Vatanlarından tam 75 yıl önce sökülen çınarların dalları dünyanın dört bir yanında ne kışlar görmüştü. Kimi zaman kuru yapraklar gibi oradan oraya savrulsalar da yeşermekten yılmamışlardı. Bir sürgünle başlayan yolda binlerce sürgün vererek vatanlarına, Türkiye’ ye, Erzincan’ a ulaşmışlardı. Ukrayna’dan getirildiler ne zamandır süren çalışmalar neticesinde. Ukrayna da savaşın ortasında kaldılar ama sahipsiz kalmadılar. Türkiye Cumhuriyetinin güçlü eli uzandı ellerine. Erzincan da bulunan TOKİ konutlarına devlet desteği ve DATÜB (Dünya Ahıska Türkleri Birliği)nin yoğun çabalarıyla yerleştirildiler. Erzincan onları adeta bağırlarına bastı. Candılar, cana can kattılar. Uzakların sesinde duyduğumuz geçmişin esintisi, yalnız hissettikleri kadar yalnız olmadıklarını hatırlatan bir tınıydı aslında.

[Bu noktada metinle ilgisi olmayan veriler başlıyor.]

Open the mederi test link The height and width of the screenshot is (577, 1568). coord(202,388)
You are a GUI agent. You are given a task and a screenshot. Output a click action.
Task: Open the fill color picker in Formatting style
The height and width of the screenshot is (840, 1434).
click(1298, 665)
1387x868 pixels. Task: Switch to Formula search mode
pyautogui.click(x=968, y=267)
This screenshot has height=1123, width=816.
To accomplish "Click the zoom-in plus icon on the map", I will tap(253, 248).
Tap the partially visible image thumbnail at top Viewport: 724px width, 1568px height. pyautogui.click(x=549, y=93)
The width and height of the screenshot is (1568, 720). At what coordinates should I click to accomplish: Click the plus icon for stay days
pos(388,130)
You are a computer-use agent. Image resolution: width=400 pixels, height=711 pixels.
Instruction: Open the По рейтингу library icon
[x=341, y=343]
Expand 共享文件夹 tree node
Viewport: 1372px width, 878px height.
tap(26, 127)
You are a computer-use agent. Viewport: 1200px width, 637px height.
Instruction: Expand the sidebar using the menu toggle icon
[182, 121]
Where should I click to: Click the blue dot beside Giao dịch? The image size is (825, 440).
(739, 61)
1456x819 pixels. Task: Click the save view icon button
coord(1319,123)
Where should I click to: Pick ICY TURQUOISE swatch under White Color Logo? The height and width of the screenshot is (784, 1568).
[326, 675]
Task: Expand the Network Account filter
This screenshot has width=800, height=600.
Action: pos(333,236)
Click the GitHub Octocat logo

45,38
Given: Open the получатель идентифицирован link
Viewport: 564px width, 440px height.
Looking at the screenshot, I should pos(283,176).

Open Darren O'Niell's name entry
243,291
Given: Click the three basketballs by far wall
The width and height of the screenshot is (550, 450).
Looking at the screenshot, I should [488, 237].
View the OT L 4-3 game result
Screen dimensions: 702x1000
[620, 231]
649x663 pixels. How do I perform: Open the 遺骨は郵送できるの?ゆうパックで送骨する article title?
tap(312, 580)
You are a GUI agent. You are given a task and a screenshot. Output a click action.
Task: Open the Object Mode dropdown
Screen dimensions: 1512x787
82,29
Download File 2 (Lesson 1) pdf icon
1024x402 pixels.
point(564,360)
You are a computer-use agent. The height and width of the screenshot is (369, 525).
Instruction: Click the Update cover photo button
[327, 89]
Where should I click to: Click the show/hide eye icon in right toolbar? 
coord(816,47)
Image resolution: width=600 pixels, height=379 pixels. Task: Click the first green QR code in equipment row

Aynı toprağın savrulduğu uzak coğrafyalarda BİZ olduğumuz BİR olduğumuzun gücüydü hissettiklerimiz. Memleket türküleri çalıyordu şimdi radyoda. Nereye gidersen git, nasıl yaşarsan yaşa, gecenin karanlığında işittiğin ses içinde bir başka titrer içinde, kalbin yerinden fırlarcasına çarpar. Bu başka bir sevda, başka bir aşk, yerine hiçbir şeyi koyamadığın. Yuvana dönmüş, dünyanın tüm telaşından, kirinden pasından arınmışsındır.
Türkiye diye diye umut bağlanan ülke, Ahıska Türkleri için her zaman vatandı, yuvaydı. İlk adımda Erzincan’a yerleştirilen Ahıskalıların konutları gezerken, ülkemizin büyüklüğü ile gurur duydum. Kurum yetkililerinin ve çalışanların inanılması zor özverili çalışmalarını gördükçe umutlu, gelenlerin gülen gözlerini gördükçe daha bir huzurluydum. Nasıl da mutluydular, sorduğumda ne hissettiklerini “ Oralarda nasıl yaşarsak yaşayalım yabancıydık, burada kendimizi yuvamızda hissettik. Biz kanatlarımızı hiçbir yere koyamamıştık doğduğumuzdan beri, bugüne kısmetmiş, bizler gördük. Oralarda iken her an başka yerlere sürülme korkusu içindeydik ama şimdi Türkiye’ ye öz vatanımızda kanatlarımızı toprağa koyduk. Her şeyimizi geldiğimiz yerlerde bıraktık olsun yine çalışır, yine yaparız.” dediler. Dillerinde dua ve şükür, gözlerinde ışıltı, elleri yüreklerinin sıcaklığıyla sarıp sarmalıyordu bizleri.
Bir gün ama mutlaka bir gün demiştik Ne çok beklemiştik. İşte oldu sonunda. İnsan için insan olmak demiştik. Çıkarlarımız yok adımız, makam mevkimizi yok, Biz olmalı bir olmalı vatan kokusunu içimize çekene kadar durmak yok demiştik.
Beklenen gün yoğun çalışmalar sonunda her şeye ve herkese rağmen meyvelerini vermişti. Onların mutluluğunda huzuru bulmak vardı. Geçmişten güç alarak ilk adımı başlangıç sayarak, başımız dik, bu haklı davada, yüreğimizin gücüyle gülümseyerek el ele birlikte yürüme ve yol alma zamanı.